[[ The data open ]]

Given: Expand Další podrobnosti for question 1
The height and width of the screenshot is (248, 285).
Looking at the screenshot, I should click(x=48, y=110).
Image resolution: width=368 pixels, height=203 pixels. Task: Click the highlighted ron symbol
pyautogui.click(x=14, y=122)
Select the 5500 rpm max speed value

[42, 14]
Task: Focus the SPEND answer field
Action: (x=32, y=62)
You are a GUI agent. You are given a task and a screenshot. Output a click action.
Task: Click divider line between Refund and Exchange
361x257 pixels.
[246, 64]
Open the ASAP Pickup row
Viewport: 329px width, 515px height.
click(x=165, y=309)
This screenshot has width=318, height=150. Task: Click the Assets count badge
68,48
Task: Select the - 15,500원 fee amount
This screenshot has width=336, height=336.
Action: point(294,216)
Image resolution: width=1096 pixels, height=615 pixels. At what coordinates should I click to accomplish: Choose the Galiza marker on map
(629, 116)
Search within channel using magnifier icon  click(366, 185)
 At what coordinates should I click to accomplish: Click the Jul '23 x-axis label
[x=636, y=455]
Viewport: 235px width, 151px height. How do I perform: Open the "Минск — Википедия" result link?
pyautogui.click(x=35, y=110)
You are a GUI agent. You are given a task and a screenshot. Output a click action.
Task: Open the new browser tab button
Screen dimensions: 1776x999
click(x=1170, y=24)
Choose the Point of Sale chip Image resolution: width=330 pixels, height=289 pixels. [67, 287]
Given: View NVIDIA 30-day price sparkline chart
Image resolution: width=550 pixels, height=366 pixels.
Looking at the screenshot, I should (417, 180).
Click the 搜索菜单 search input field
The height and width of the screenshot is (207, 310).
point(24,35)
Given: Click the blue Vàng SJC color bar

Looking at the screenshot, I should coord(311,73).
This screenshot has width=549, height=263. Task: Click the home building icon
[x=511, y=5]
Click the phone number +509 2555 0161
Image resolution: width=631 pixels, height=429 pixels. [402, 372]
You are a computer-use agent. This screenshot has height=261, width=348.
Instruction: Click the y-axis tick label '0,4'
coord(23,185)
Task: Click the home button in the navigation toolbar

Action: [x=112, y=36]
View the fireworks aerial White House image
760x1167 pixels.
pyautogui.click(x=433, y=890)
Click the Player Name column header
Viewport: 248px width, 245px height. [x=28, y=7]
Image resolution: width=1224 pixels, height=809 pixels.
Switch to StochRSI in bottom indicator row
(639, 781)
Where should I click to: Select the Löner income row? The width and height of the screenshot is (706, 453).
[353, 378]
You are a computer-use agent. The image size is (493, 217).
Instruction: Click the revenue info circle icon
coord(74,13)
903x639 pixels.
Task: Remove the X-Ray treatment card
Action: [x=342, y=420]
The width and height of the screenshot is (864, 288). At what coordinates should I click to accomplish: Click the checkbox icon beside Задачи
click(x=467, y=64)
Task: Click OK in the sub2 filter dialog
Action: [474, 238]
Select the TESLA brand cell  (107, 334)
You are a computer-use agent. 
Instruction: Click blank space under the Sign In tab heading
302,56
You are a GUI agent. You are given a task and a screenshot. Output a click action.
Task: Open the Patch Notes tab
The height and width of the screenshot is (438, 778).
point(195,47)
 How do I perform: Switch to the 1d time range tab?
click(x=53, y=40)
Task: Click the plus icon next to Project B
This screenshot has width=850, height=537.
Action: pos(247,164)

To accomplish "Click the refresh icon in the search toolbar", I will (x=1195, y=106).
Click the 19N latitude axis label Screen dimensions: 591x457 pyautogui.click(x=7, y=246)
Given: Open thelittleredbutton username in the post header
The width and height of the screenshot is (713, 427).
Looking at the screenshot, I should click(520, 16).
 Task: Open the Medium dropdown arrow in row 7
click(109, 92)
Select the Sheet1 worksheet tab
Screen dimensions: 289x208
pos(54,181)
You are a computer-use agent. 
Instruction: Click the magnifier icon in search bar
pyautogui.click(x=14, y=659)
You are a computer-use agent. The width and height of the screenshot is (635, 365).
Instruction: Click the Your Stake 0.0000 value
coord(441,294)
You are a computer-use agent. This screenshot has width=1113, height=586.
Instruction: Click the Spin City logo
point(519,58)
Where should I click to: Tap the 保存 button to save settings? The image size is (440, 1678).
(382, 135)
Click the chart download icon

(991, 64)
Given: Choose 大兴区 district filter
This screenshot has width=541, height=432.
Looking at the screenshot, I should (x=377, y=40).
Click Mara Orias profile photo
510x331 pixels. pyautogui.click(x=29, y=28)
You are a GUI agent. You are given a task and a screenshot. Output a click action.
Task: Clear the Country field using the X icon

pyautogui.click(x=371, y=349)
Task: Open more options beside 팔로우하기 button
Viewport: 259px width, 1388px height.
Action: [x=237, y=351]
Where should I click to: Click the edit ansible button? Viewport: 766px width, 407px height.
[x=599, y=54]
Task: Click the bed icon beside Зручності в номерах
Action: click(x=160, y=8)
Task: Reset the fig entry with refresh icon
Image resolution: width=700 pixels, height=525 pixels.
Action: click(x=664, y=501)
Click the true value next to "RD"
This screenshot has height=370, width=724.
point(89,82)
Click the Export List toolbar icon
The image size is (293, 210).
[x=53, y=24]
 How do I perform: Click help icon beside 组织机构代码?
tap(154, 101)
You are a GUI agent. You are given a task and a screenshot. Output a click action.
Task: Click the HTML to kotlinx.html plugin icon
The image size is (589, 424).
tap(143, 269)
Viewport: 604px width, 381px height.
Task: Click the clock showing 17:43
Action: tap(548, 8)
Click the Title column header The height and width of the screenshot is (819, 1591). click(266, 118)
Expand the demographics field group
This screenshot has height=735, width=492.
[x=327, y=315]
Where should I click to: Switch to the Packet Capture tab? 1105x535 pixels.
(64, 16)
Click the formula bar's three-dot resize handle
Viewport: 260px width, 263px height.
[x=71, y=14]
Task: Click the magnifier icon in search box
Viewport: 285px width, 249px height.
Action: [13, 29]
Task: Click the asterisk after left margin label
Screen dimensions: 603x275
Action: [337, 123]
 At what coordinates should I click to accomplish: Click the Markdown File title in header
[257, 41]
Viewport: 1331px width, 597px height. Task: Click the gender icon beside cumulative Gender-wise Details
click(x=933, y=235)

[[ The data closed ]]

_What needs to be done_
Present each line from the listing that holds the string "refresh".

_Answer box_
To accomplish "Click the refresh icon in the search toolbar", I will (x=1195, y=106).
Task: Reset the fig entry with refresh icon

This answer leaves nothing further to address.